### Aufgabenstellung:
Zieh aus den Zeilen unten jede Zeile heraus, in der das Wort „width“ vorkommt. Groß- und Kleinschreibung muss dabei übereinstimmen.

### Gegebene Zeilen:
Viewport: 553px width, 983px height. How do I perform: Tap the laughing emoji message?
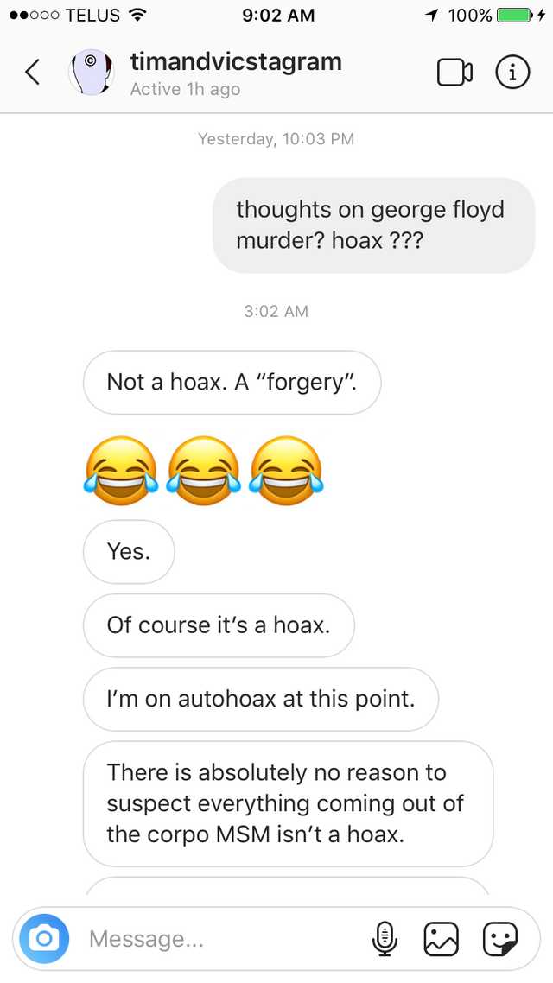(x=203, y=471)
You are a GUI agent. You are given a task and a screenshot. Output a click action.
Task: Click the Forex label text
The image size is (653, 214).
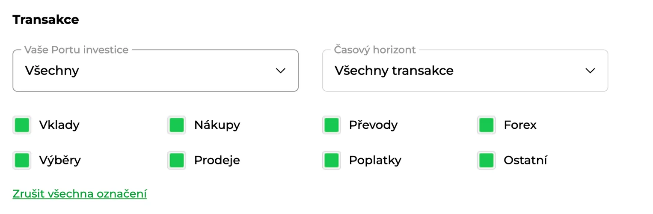click(520, 125)
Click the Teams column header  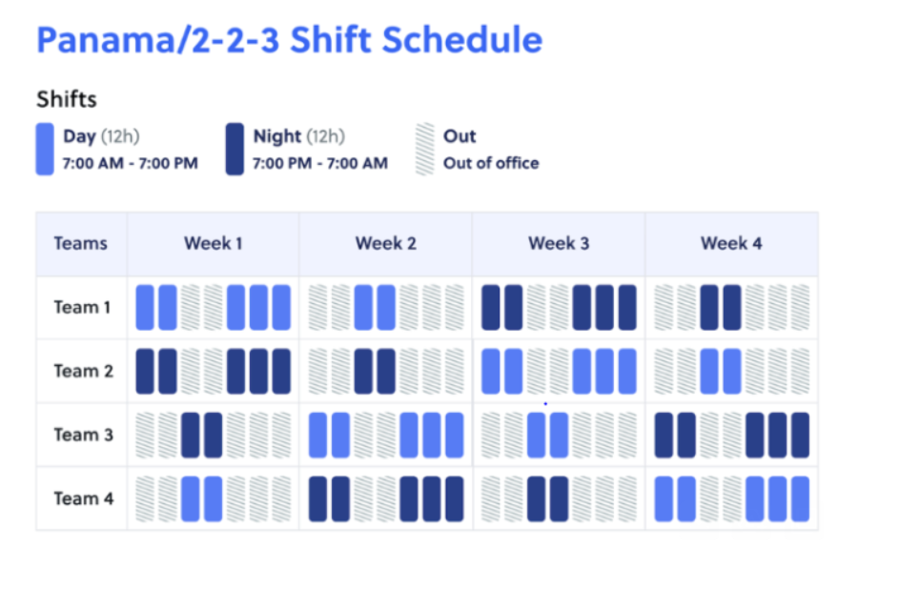pos(81,244)
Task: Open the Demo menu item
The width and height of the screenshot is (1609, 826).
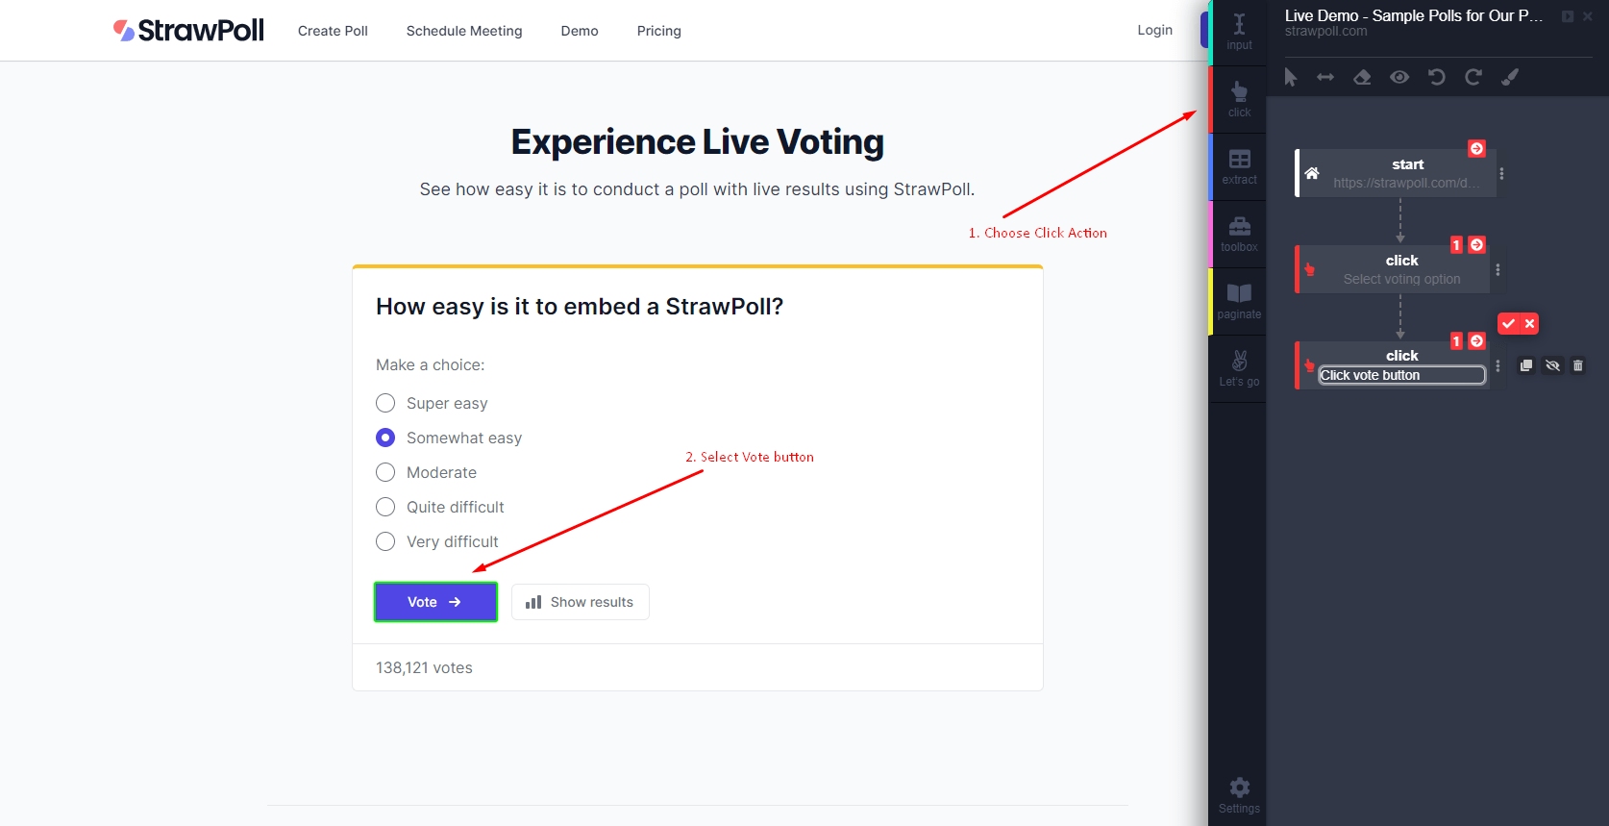Action: [580, 31]
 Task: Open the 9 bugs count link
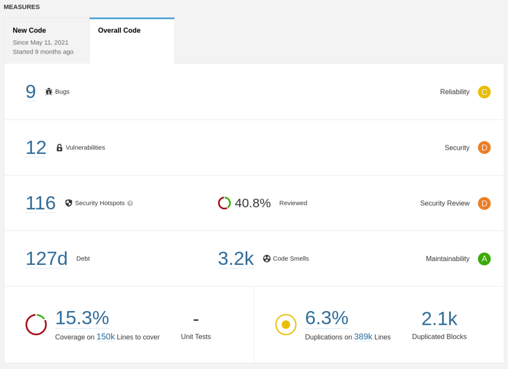(31, 92)
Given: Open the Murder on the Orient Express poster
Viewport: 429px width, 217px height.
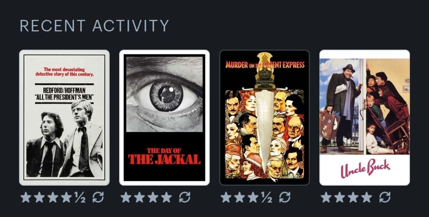Looking at the screenshot, I should pyautogui.click(x=265, y=118).
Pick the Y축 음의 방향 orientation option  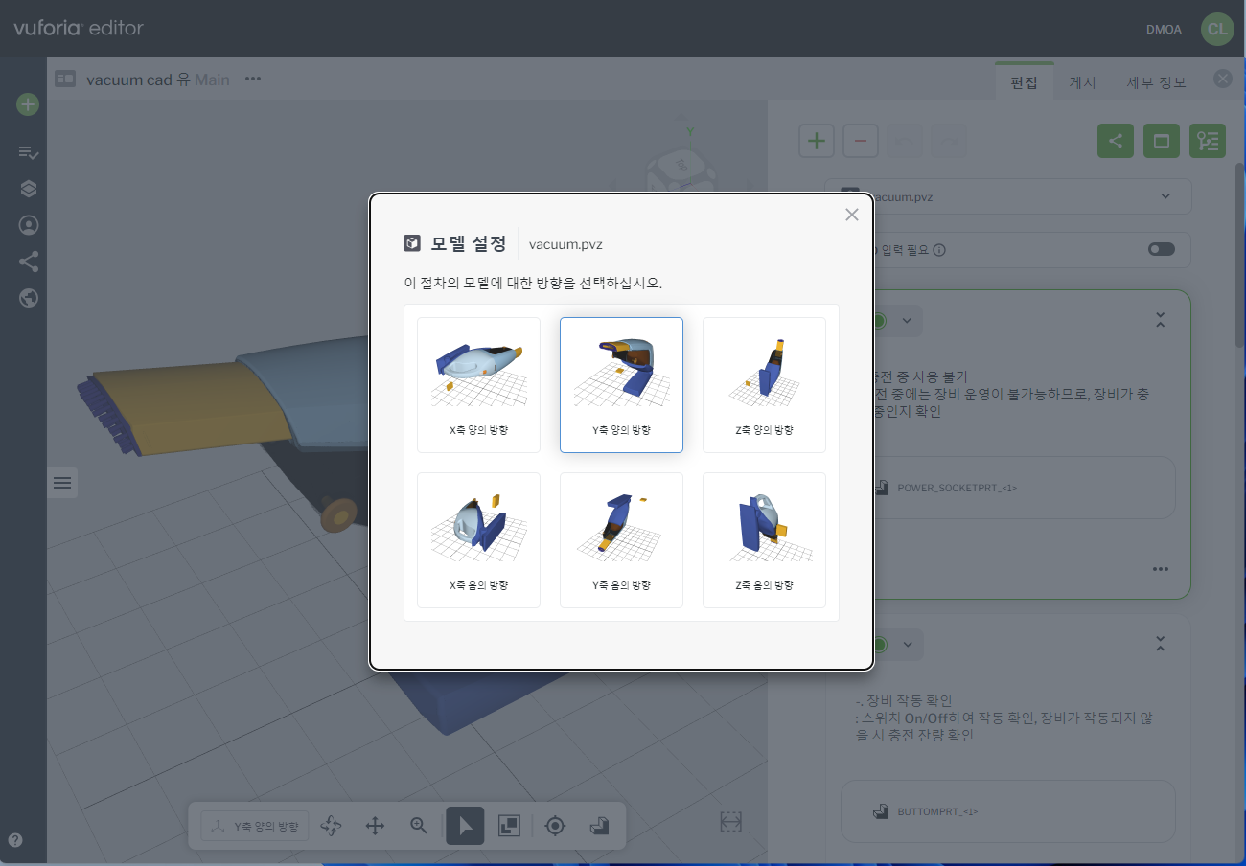(621, 539)

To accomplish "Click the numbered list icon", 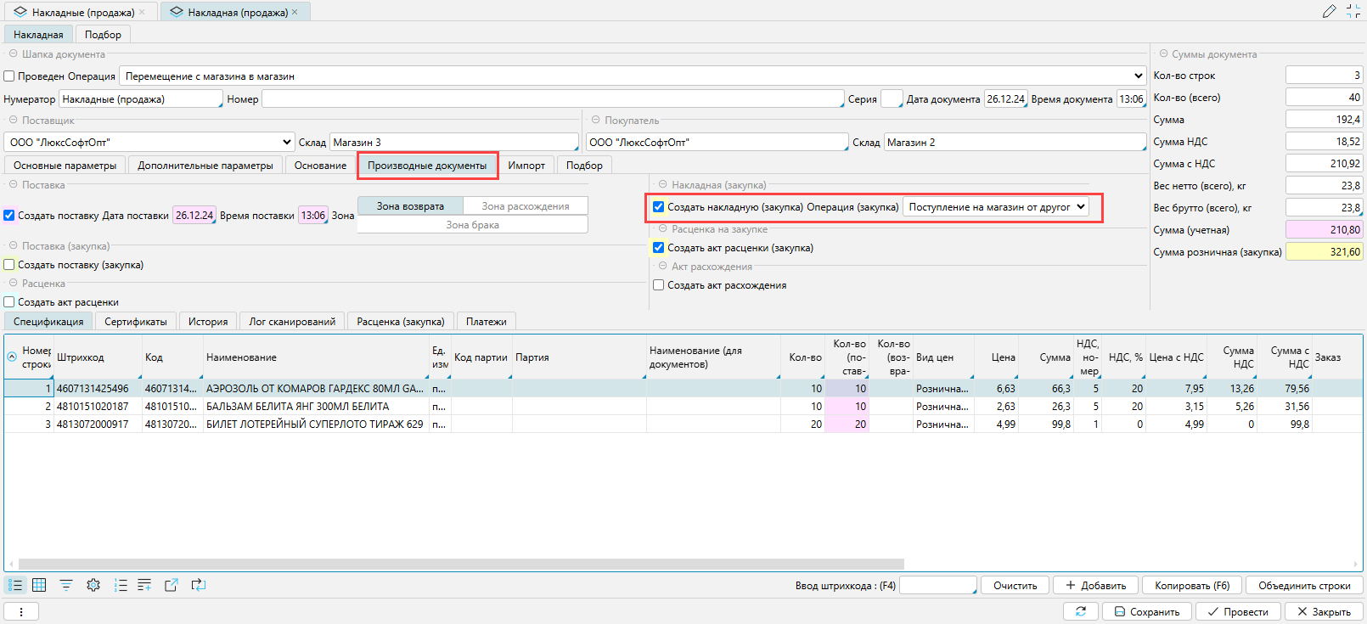I will pyautogui.click(x=121, y=585).
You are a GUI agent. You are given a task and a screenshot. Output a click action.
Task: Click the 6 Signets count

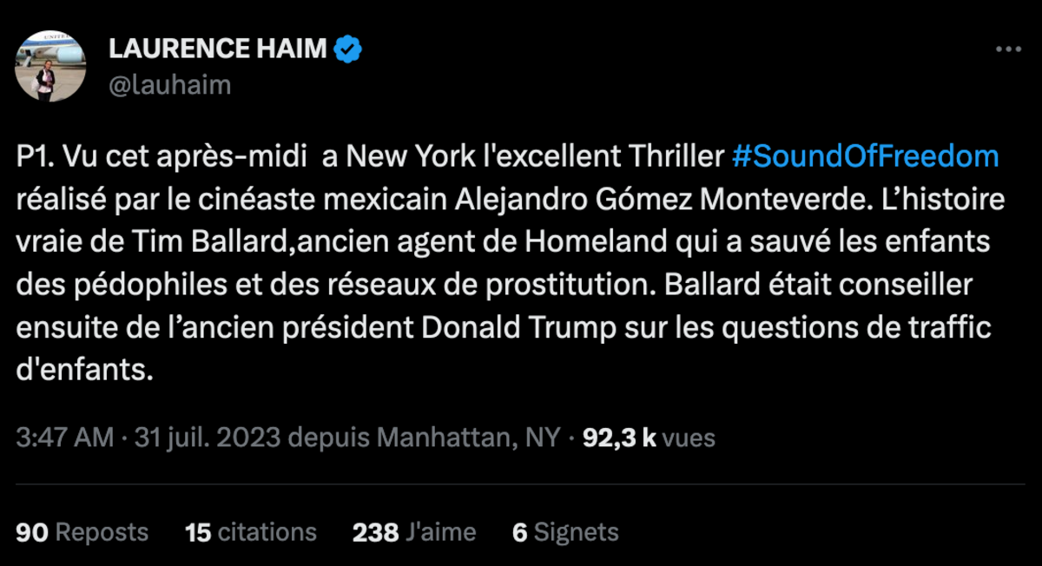click(565, 531)
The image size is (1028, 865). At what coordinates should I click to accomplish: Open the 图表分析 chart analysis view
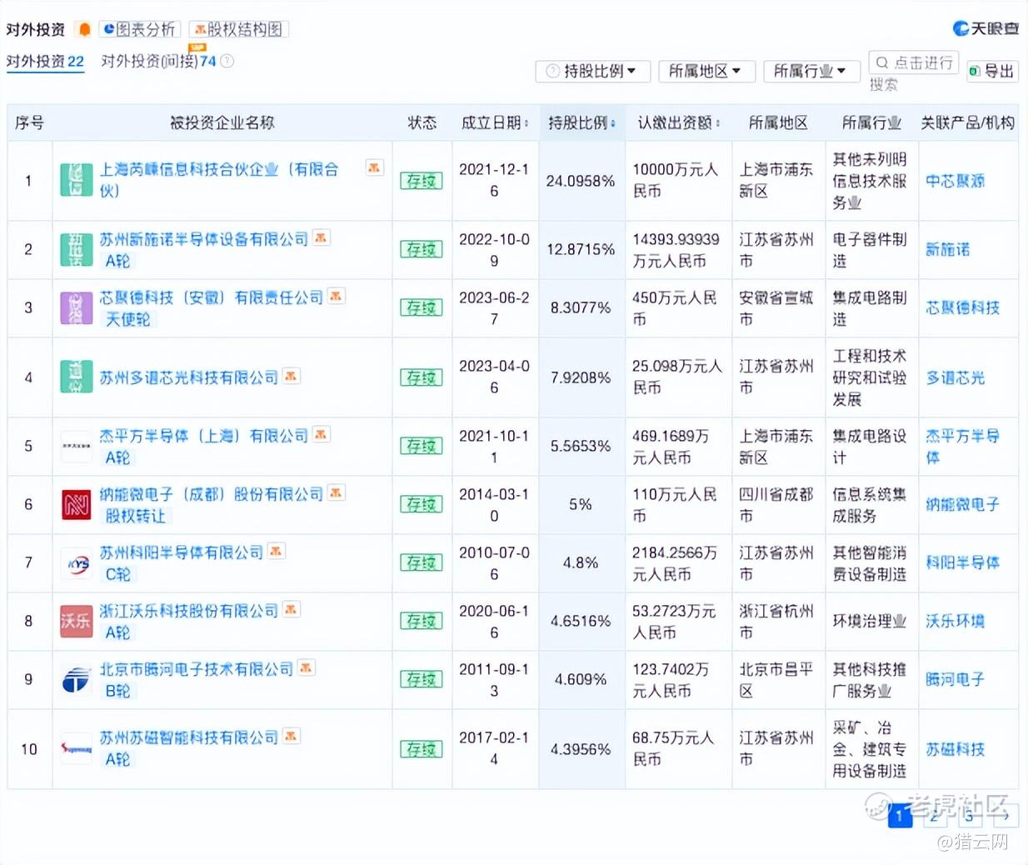pyautogui.click(x=139, y=29)
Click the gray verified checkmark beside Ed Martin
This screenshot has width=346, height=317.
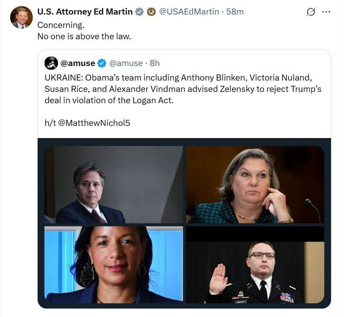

### Antwort:
Viewport: 553px width, 983px height. How do I perform: Tap the laughing emoji message?
The width and height of the screenshot is (1609, 826).
Viewport: 429px width, 217px height.
This screenshot has width=346, height=317.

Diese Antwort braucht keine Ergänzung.